[begin Excerpted records]
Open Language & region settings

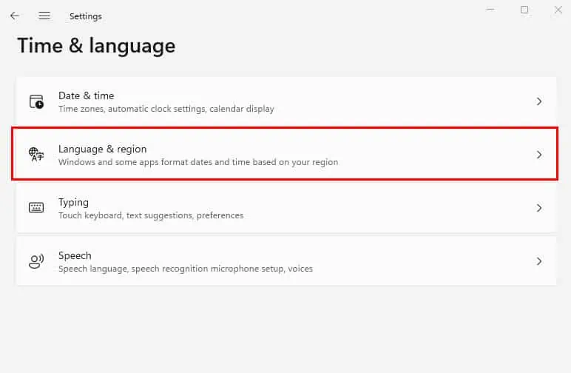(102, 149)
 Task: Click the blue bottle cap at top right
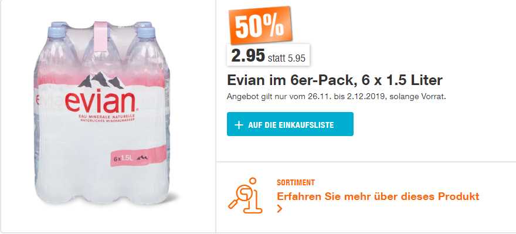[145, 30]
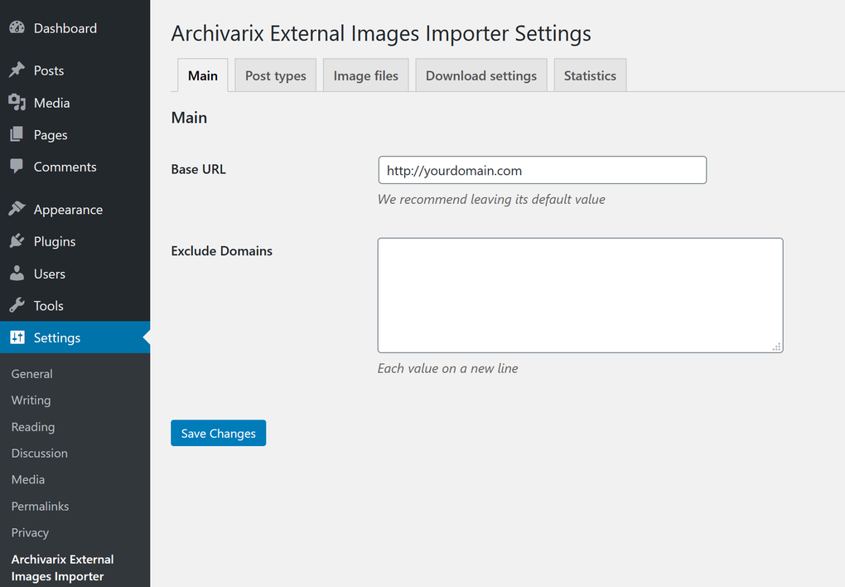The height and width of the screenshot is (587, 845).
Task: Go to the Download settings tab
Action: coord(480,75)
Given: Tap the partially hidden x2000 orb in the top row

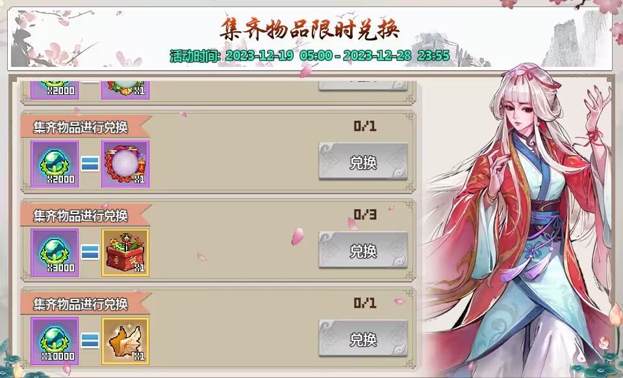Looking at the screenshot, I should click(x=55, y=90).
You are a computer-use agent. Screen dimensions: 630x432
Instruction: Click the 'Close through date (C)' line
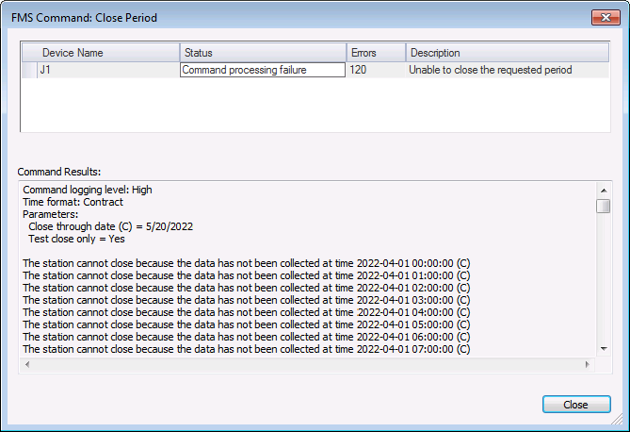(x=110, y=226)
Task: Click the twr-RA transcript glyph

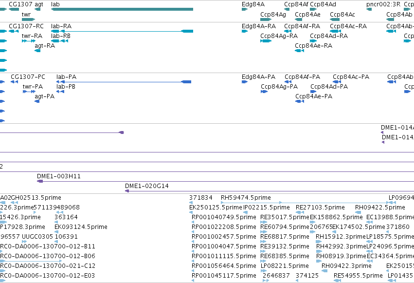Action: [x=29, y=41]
[end Excerpted records]
[begin Excerpted records]
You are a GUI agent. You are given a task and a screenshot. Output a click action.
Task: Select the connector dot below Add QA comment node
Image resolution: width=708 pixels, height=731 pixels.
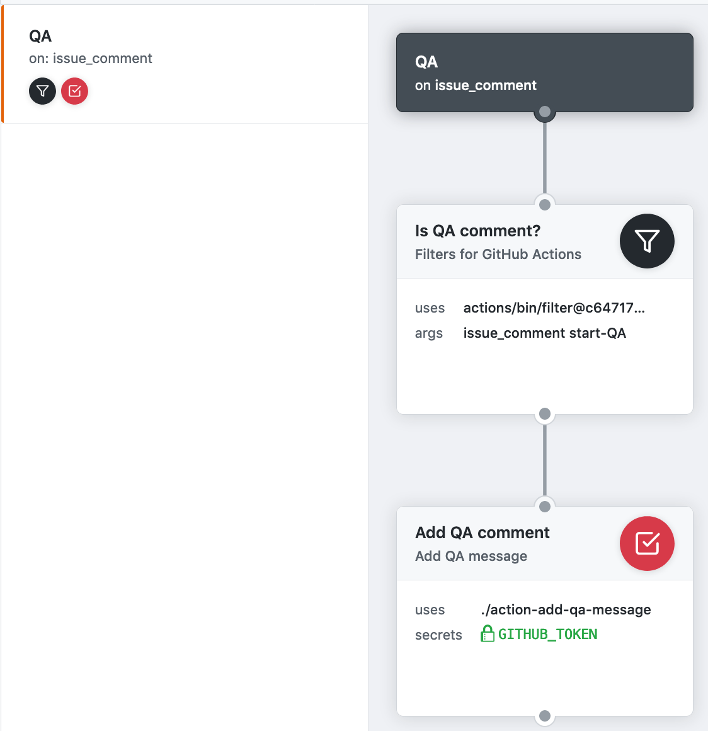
[end Excerpted records]
- _Stated goal_
Quote the lines from the line with "Given: Tap the" to the line with "Action: [x=29, y=41]", both included, word for word, leaving the pictures out.

- _Worked answer_
Given: Tap the partially hidden x2000 orb in the top row

Looking at the screenshot, I should click(x=55, y=90).
You are a computer-use agent. Screen dimensions: 630x432
Instruction: Click the 'Close through date (C)' line
(x=110, y=226)
Task: Click the twr-RA transcript glyph

Action: [x=29, y=41]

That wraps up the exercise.